A blueprint for selecting employee benefits partners

Lastly, don't overlook the importance of finding high-quality service vendors. Their role may seem minor, but don’t underestimate the impact they’ll have on employee job satisfaction.

Good partnerships can make or break an organization. And when it comes to designing a competitive employee benefits package, you’ll definitely want the best partners you can find. Any HR department that’s worth its salt will know this. However, it may not always be clear where one should start when looking for the best partners.

Speaking as someone with over 30 years of experience in advising organizations on their benefits, I feel I can offer a seasoned perspective. To kick off, it is crucial to recognize that there are two primary partner categories: the benefits broker and the vendor partners. Vendor partners can then be subcategorized into two types: insurance vendors, responsible for insurance-related benefits, and service vendors, focusing on wellness benefits.

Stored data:
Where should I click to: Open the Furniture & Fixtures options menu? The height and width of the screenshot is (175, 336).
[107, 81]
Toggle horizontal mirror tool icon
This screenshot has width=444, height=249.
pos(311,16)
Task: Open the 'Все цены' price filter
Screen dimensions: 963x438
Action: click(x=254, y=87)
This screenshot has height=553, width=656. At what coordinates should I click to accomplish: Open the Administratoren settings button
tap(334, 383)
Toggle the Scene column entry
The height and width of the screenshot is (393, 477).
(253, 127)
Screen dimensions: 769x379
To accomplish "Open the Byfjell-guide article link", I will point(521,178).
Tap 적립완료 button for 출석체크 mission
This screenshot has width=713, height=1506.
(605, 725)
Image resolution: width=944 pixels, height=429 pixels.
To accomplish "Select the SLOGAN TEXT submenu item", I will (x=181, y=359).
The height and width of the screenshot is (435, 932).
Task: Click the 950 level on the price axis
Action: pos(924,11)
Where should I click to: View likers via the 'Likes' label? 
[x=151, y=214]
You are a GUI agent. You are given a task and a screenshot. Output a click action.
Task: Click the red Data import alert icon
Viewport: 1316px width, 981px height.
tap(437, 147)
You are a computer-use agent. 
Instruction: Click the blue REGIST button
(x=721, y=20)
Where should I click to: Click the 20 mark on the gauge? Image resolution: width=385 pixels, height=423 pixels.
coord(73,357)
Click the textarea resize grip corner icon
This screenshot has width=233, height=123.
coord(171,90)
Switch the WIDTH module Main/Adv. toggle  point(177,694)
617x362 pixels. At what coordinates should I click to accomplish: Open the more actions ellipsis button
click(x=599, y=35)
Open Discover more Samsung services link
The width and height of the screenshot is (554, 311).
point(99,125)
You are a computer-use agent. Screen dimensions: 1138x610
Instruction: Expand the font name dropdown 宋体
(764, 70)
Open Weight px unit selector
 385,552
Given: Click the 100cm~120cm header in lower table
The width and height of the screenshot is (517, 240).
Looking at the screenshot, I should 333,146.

EXERCISE TASKS:
a. List every type of partner named in the article on selecting employee benefits partners.
b. Carry the article on selecting employee benefits partners forward from its final sentence.

OUTPUTS BY TASK:
a.
- Benefits broker
- Vendor partners
- Insurance vendors
- Service vendors

b.
Combined, these three partners will set the stage for an organization’s benefits package. Yet they all have different functions to play and what traits make one a good partner might not apply to the others. As such, HR departments should take care in understanding the role of each partner and the nuances that distinguish them.

The crucial role of benefits brokers

The most critical partner is the benefits broker. These individuals negotiate the rates between the employer and the health insurance carriers. That takes a lot of skill, so make sure you choose a broker with many years of experience and plenty of references to back them up.

Once you’ve identified a potential broker, make it clear that you prefer a fee-based compensation model over commissions for health insurance. The reason for this is that all group health plans for organizations with 50 or more employees are underwritten based on the number of claims. The more claims there are, the more the rate goes up. This means a broker on a commission model would gain a pay raise for every rate hike, which is a bad incentive from an employer’s perspective.

The better course of action is a fee-based model. However, I would recommend against linking the fee to the number of employees per month, which is what most organizations are doing. This practice can lead to compensation fluctuations that unfairly hurt the broker during workforce changes. Instead, an annual negotiation based on key performance indicators (KPIs) is advisable. For example, “You keep my rate increases for the health plan under X amount and I’ll pay you this much.”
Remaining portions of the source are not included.